I always assumed that my favorite company, Apogee Software, was established in the early ‘90s, releasing hit after hit such as Wolfenstein 3-D, Alien Carnage, and Rise of the Triad. I found out years later, though, that Apogee started its life in the mid-’80s, but their games released back then were as fun to play as their later games. One such example is Maze Runner, a game that was included on the Adventure Fun-Pak and on Big Blue Disk #26.

The objective of Maze Runner is to search for the legendary Heart of Courage located deep within the Ezam dungeons. Upon entering the dungeon, the player is given a brief glimpse of it, just seconds before the dungeon is blanked out and few of the walls are still visible. Part of the fun is trying not to crash into the invisible walls while you escape the “lost souls”, and trying to find the exit on the right side. In the event that you are trapped, you can use a teleport spell to warp to a different location. The further you progress in the game, the more lost souls you have to deal with. No dungeon is the same every time you play the game, so Maze Runner offers some randomness.

Scattered throughout the dungeons are various other items (besides teleports) that help the player get through the maze.

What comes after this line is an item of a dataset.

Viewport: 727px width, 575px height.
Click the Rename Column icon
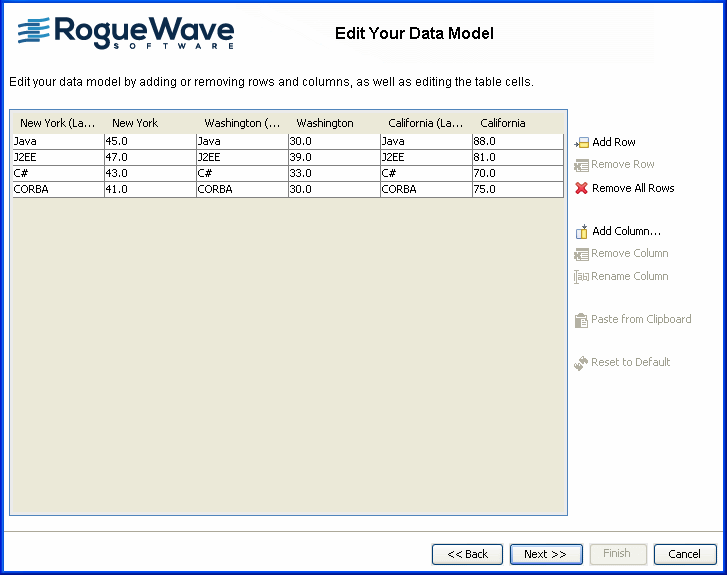pyautogui.click(x=581, y=277)
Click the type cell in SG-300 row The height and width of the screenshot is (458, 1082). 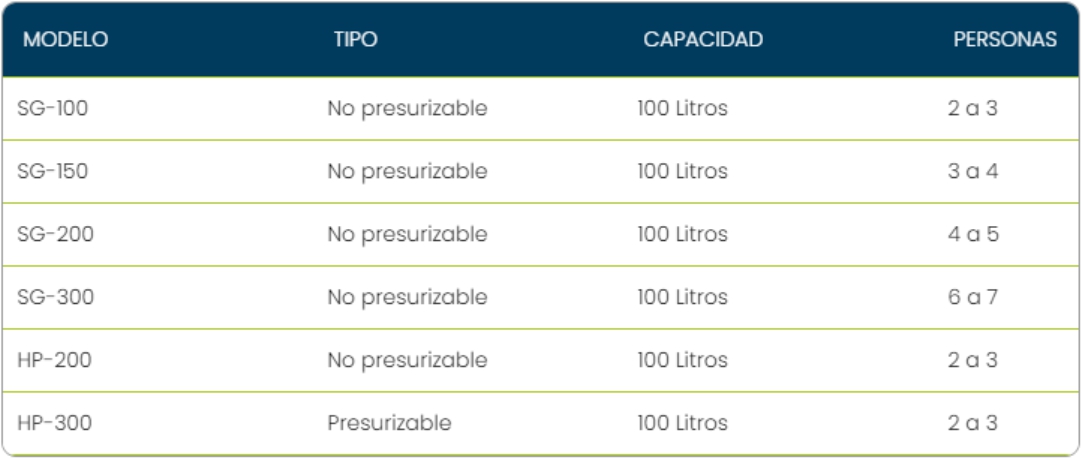[x=407, y=297]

Among these is a map, represented on the screen as a blinking object that reveals the entire maze's walls, including the exit on the far right. Also, there are pickaxes which can be used to break certain walls.

Before you start the game, you have the choice of using either color or monochrome graphics. This choice is ideal for people who still didn't have a CGA graphics card back in the day. Everything is presented in a third-person view and the game uses the ASCII character set to depict the maze and its objects. Even with the ASCII standard, everything looks detailed and much bigger than those sprites in Kroz.

Sound-wise, there is no background music, and the effects are similar to those in the Kroz games. Although the PC Speaker would sound terrible for music, If Miller decided to include music, the player would have been given the option of choosing music or effects, but not both. (The music would only drown out the effects.)

The Bad

There is no save feature, so you are forced to finish the game in one sitting. To add insult to injury, touch any of the lost souls and you are out of the game. Between levels, there is a boring time-warp which ends immediately at the start, but gets longer the more levels you progressed through.

The Bottom Line

Maze Runner is an early game from Apogee Software where you are trying to navigate a series of dungeons searching for the legendary Heart of Courage. Your quest becomes difficult as you progress through the game, with one or two “lost souls” added after each dungeon and more of the walls hidden from view. Pluses for the game include the randomness of the dungeons and the different color schemes the game uses, while minuses include the only one life you have, the lack of a save slot, and the stupid time-warp effect. Still, don’t let this stop you from trying out the game. If you didn’t get the opportunity to play Maze Runner when it was first released, you can download the freeware version from the 3D Realms web site.